=== PROVIDED PASSAGE ===
This is an example of orthogonality
- A slice of an array is some substructure of that array
- There are 2 common ways
in which multi-dimensional arrays can be mapped to one dimension in
memory: row major order and column major order.
- Row major order the array is stored by
rows
- Column major order the array is stored by
columns
ASSOCIATIVE
ARRAYS
- An associative array is an unordered collection of data elements
that are indexed by an equal number of values called keys – implemented by
Perl
RECORD TYPES
- A record is a heterogeneous aggregate of data elements in which
the individual elements are identified by names
- Records and arrays are
closely related and are interesting to compare them. Arrays are used when all the data
values have the same type and are processed in the same way. Records are used when the collection of
data values is heterogeneous and different fields are not processed in the
same way. Also the fields of a
record often need not be processed in a particular sequential order.
UNION TYPES
- A union is a type that may store different type values at
different times during program execution
- Fortran, C and C++
provide union constructs
SET TYPES
- A set type is one whose variables can store unordered
collections of distinct values from some ordinal type called its base type. Set types are often used to model
mathematical sets.

=== TASKS TO CARRY OUT ===
**1.** According to the data types notes, which languages provide union constructs?
**2.** Resume the data types notes, starting right after their last sentence.
The listing has nothing to do with the data types notes.

=== Dataset entries ===
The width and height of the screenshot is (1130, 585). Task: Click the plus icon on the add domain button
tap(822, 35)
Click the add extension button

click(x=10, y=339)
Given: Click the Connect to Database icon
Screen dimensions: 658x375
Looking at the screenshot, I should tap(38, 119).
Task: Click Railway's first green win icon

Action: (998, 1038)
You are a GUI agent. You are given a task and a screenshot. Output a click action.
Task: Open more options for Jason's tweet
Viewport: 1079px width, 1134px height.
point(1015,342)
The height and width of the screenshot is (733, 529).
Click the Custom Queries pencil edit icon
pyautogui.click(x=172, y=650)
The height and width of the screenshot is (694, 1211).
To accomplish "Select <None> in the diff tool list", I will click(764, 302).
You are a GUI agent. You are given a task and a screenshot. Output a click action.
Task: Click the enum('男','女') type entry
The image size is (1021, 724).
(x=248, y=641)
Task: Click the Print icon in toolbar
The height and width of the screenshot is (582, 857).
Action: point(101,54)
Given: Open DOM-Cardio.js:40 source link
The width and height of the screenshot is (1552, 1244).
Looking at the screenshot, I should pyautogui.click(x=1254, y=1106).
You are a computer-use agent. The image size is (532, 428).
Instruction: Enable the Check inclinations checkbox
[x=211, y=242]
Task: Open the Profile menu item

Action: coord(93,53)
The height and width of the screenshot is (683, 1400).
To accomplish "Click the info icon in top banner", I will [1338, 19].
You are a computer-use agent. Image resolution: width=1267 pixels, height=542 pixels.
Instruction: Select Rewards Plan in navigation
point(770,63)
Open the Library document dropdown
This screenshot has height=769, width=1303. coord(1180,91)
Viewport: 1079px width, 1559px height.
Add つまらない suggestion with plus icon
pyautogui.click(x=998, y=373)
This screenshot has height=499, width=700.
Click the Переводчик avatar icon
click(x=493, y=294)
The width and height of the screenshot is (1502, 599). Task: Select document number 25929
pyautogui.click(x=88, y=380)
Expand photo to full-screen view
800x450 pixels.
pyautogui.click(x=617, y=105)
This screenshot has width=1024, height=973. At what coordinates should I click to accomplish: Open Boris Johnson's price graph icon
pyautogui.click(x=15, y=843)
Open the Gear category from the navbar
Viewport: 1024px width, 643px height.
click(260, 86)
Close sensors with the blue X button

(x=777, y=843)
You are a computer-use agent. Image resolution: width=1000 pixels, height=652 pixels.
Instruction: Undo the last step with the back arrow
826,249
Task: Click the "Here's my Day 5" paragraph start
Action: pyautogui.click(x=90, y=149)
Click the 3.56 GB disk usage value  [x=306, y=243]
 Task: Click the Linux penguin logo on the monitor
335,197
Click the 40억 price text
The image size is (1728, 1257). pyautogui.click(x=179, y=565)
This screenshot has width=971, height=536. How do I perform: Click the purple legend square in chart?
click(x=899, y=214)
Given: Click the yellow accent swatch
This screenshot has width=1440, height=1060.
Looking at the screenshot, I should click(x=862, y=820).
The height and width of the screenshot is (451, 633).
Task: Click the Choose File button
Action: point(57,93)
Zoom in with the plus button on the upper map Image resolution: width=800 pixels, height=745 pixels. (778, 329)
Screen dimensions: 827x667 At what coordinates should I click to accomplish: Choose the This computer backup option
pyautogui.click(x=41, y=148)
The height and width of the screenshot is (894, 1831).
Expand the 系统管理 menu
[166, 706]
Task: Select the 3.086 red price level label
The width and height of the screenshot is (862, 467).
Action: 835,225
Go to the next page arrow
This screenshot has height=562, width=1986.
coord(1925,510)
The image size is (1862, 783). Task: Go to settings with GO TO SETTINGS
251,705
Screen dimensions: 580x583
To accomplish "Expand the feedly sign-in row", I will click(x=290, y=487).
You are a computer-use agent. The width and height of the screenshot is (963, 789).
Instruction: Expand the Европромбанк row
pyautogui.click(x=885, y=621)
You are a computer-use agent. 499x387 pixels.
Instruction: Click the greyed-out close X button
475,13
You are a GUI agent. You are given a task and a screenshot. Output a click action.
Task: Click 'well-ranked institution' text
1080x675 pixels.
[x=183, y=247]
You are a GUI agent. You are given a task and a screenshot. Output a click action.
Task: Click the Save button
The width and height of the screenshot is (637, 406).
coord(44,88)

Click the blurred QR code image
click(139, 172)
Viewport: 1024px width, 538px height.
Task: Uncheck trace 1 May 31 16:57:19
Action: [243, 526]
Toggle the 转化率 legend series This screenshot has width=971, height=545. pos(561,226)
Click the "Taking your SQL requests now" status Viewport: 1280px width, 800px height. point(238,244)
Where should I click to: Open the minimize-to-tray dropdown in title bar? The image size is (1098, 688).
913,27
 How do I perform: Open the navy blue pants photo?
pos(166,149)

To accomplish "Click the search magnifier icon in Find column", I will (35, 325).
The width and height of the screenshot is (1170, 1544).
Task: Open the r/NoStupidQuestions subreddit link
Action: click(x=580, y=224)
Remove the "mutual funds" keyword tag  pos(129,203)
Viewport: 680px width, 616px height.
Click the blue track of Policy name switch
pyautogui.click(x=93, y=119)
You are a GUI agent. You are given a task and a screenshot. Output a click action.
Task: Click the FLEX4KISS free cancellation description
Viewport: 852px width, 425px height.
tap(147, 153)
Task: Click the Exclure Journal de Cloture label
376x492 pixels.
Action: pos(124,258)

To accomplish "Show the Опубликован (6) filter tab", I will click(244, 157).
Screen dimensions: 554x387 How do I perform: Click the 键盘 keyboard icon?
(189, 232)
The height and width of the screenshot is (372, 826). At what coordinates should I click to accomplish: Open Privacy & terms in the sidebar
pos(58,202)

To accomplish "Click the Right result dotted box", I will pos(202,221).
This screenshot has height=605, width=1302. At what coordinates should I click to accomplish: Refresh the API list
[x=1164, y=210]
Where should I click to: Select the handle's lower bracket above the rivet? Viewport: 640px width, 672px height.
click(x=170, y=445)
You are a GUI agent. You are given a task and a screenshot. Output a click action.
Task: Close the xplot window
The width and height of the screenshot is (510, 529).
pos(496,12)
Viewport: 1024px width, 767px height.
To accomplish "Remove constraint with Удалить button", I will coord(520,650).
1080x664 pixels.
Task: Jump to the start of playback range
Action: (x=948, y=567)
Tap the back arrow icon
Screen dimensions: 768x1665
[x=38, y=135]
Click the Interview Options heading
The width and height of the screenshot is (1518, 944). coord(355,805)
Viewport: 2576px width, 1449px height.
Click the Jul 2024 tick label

=== TASK ANSWERS ===
**1.** Fortran, C and C++.

**2.**
POINTER TYPES
- A pointer type is one in which the variables have a range of
values that consists of memory addresses and a special value, nil.
- Pointers have been
designed for 2 uses: One, pointers
provide some of the power of indirect addressing, which is heavily used in
Assembly. Two, pointers provide a
method of dynamic storage management.
A pointer can be used to access a location in the area where
storage is dynamically allocated, which is usually called a heap.
- Variables that are
dynamically allocated from the heap are called heap-dynamic variables.
- 2 pointer operations
provided by pointers are assignment and dereferencing
- A dangling pointer is a pointer that contains the address of a
heap-dynamic variable that has been deallocated.